• **What you are asked to do**
Collect the lines of the entries where "Enable" shows up.

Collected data
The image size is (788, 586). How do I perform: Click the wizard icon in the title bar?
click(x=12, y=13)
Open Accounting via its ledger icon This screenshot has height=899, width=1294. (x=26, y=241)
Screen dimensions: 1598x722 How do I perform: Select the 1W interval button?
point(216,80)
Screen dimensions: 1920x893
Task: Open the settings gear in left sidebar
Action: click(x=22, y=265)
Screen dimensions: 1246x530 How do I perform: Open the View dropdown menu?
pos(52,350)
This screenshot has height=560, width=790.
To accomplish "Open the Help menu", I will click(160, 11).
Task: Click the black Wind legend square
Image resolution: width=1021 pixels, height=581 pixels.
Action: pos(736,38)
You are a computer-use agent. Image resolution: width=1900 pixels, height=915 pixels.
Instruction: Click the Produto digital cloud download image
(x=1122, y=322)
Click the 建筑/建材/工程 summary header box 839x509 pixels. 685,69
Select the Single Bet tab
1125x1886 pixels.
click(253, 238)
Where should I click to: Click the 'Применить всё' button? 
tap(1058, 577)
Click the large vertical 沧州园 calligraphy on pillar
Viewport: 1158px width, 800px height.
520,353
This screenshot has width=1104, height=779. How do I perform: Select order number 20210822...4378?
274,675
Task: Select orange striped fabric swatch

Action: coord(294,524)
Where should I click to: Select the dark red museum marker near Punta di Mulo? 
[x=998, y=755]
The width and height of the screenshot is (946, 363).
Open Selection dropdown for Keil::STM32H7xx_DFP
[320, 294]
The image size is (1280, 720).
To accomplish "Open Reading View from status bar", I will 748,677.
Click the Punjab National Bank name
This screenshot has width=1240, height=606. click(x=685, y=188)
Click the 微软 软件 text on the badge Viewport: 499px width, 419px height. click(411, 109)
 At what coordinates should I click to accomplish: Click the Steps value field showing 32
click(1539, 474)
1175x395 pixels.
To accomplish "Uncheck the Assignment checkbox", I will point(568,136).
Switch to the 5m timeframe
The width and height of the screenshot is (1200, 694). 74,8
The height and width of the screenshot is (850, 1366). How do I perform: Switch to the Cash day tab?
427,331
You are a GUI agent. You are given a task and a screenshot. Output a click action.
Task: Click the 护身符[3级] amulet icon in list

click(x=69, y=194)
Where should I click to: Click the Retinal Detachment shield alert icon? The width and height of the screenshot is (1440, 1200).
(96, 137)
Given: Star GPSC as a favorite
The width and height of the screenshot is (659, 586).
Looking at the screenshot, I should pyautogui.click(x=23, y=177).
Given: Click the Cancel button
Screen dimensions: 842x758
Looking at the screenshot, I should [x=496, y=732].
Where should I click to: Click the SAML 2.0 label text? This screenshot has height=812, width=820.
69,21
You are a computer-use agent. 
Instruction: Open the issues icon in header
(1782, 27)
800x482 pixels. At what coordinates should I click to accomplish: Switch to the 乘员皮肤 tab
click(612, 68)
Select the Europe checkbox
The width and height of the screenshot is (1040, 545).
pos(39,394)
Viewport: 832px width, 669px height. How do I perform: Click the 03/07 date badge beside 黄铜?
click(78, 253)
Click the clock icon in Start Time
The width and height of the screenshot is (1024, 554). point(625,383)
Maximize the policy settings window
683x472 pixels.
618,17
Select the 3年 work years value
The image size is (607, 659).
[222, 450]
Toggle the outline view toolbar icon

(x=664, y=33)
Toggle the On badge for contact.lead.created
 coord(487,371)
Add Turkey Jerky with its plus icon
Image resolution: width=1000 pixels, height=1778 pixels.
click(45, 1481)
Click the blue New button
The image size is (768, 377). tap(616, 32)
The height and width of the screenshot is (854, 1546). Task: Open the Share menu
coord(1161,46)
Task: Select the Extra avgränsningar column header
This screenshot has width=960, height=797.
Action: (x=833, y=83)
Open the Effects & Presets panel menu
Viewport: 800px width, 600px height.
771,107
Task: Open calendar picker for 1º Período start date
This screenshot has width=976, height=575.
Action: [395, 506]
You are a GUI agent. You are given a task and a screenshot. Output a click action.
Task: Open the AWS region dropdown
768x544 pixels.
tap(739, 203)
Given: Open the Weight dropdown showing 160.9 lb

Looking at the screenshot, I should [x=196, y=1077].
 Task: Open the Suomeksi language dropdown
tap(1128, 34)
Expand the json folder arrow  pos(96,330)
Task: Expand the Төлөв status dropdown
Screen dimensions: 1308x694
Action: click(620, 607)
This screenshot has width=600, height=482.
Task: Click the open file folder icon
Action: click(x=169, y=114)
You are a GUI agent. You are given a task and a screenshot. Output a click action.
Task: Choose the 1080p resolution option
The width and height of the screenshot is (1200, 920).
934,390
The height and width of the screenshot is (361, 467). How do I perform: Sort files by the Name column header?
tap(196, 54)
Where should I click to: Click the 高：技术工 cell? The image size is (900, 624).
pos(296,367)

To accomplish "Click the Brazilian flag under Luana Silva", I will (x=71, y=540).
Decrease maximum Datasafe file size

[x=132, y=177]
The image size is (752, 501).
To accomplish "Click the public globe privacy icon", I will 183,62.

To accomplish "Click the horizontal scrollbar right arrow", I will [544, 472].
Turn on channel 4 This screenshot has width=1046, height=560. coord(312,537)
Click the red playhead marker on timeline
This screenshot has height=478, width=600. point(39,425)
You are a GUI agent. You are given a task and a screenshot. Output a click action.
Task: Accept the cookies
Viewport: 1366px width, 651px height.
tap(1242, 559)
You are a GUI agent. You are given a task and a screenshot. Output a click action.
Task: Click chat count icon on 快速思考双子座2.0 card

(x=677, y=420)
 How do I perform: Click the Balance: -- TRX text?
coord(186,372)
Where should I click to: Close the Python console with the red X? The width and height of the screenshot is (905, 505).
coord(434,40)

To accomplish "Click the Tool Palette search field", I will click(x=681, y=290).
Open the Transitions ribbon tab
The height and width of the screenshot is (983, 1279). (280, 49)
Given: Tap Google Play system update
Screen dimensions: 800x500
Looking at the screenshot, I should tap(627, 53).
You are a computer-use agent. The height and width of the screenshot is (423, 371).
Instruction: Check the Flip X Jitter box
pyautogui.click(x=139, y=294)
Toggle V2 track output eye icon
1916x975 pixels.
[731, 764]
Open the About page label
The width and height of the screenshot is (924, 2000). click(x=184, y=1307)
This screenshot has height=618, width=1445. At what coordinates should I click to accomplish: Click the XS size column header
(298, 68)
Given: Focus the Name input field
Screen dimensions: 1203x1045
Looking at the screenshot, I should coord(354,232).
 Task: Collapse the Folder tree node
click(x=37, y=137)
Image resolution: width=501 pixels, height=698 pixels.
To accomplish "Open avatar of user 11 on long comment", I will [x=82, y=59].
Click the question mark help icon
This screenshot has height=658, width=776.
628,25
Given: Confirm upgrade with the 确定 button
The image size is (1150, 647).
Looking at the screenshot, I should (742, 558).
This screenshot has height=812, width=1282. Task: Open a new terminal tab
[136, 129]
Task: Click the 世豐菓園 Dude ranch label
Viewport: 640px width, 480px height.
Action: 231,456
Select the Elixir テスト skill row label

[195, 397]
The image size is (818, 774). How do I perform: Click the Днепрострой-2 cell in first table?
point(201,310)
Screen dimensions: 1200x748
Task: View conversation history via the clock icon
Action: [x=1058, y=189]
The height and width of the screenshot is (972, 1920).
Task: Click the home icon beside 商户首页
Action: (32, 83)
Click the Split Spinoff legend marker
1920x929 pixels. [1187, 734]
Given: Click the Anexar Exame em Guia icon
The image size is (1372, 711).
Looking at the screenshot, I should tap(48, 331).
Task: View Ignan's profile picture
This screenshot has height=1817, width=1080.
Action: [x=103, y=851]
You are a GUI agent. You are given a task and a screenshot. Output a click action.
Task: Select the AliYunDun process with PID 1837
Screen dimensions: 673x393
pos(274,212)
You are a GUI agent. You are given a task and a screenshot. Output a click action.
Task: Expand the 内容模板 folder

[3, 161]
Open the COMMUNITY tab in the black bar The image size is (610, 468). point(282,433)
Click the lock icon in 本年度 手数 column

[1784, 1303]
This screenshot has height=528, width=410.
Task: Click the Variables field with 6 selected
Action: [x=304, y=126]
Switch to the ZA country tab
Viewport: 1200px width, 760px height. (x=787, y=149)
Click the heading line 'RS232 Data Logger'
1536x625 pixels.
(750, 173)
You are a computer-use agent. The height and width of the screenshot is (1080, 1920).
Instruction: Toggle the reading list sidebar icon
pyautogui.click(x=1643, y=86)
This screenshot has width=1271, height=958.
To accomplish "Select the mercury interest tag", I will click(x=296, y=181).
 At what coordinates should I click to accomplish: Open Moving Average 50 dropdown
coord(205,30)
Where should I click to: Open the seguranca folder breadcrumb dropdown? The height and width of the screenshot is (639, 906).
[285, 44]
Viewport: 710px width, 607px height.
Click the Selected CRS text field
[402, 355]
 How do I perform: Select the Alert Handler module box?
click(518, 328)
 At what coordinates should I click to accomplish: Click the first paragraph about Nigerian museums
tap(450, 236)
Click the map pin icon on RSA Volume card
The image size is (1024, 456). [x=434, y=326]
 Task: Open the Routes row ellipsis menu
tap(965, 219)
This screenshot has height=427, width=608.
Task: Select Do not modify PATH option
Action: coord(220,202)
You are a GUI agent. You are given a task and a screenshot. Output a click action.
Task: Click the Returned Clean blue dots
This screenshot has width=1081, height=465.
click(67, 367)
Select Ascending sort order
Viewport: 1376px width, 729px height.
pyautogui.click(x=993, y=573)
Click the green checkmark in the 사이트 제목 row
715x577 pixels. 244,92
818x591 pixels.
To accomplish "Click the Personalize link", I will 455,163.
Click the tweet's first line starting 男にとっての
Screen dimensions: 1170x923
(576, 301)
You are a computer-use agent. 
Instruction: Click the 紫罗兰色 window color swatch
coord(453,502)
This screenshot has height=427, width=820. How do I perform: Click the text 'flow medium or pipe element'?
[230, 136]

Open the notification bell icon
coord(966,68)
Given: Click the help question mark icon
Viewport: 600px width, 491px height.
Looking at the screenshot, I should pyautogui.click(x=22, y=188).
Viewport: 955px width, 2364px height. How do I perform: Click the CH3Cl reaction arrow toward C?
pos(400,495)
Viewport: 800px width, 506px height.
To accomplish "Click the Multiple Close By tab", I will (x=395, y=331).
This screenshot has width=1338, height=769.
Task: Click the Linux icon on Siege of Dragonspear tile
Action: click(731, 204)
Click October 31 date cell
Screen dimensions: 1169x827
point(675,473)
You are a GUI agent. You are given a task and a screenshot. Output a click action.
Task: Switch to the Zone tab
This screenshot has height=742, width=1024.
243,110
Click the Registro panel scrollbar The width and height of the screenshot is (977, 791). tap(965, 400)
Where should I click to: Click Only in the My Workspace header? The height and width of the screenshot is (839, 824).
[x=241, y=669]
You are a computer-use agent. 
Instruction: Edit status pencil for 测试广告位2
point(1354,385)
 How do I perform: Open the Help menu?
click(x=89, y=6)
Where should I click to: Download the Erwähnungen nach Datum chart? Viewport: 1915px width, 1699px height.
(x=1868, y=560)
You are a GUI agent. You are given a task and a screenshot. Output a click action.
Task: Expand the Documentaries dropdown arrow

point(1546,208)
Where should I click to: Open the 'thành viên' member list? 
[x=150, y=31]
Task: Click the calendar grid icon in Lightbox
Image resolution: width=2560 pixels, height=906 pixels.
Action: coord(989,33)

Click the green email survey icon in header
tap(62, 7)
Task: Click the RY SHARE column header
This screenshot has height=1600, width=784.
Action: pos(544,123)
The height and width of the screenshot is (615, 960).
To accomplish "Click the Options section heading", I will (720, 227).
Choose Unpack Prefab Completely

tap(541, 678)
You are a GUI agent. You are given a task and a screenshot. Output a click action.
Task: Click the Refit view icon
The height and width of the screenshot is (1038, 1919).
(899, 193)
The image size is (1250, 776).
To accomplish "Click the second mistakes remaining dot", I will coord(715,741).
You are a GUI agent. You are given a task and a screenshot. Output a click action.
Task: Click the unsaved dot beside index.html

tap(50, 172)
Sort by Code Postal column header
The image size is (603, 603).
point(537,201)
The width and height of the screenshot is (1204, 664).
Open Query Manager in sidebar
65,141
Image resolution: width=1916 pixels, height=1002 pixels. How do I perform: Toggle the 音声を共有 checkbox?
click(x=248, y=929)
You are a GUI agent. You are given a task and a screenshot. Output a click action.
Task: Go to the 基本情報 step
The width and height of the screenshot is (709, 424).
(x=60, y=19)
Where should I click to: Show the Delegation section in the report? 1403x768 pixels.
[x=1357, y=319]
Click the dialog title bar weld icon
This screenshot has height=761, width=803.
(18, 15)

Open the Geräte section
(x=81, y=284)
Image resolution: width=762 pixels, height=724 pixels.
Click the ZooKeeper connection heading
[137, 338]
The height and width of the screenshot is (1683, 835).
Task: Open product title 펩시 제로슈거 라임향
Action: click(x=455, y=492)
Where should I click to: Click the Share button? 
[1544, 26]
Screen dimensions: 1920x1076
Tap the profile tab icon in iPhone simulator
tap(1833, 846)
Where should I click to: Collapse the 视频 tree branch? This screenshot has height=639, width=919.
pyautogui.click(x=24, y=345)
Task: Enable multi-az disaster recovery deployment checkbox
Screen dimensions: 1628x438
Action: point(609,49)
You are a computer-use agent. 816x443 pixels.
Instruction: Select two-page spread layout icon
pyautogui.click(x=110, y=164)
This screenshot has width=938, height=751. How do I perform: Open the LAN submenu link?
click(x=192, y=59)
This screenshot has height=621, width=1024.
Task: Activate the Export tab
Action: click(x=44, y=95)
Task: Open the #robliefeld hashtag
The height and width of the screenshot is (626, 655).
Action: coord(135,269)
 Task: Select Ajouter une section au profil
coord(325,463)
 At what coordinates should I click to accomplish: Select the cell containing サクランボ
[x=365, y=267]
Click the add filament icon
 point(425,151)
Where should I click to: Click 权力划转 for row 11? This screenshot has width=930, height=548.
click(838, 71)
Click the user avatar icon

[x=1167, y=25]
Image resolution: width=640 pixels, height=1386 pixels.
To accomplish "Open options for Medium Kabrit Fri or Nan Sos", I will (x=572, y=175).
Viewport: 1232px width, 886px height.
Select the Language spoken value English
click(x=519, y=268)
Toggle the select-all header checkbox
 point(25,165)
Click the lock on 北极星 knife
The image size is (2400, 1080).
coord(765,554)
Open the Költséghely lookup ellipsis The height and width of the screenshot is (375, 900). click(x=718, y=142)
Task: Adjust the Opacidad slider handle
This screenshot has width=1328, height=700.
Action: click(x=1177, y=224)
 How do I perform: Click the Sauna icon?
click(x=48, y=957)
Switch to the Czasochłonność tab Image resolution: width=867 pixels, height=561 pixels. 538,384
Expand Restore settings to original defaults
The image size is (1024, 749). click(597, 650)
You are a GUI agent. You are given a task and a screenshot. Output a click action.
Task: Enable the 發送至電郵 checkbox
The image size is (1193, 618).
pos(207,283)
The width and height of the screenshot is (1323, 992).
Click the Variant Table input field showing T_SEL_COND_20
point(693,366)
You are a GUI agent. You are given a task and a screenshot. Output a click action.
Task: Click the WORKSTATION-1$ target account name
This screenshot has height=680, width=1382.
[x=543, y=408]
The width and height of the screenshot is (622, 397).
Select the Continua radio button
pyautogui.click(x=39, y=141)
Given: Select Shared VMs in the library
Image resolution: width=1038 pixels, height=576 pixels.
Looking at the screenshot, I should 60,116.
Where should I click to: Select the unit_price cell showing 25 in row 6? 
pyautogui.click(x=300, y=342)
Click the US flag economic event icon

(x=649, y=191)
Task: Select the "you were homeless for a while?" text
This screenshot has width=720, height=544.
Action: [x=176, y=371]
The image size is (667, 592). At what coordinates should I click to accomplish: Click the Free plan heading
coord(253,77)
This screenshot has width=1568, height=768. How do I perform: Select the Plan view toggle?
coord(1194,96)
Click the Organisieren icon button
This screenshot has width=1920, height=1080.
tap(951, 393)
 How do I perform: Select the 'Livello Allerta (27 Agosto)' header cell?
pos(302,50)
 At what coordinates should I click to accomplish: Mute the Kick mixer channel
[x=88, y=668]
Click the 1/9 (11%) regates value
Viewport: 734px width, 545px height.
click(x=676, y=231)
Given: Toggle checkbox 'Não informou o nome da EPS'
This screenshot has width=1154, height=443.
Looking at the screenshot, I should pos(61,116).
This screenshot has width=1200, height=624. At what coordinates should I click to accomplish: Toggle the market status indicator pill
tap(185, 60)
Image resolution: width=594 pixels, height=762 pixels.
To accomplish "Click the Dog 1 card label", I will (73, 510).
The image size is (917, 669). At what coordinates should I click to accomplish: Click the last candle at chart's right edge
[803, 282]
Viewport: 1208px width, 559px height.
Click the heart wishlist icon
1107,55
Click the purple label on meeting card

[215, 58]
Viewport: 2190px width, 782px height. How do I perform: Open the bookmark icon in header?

• **Solution to this task**
Task: Enable multi-az disaster recovery deployment checkbox
Task: Enable the 發送至電郵 checkbox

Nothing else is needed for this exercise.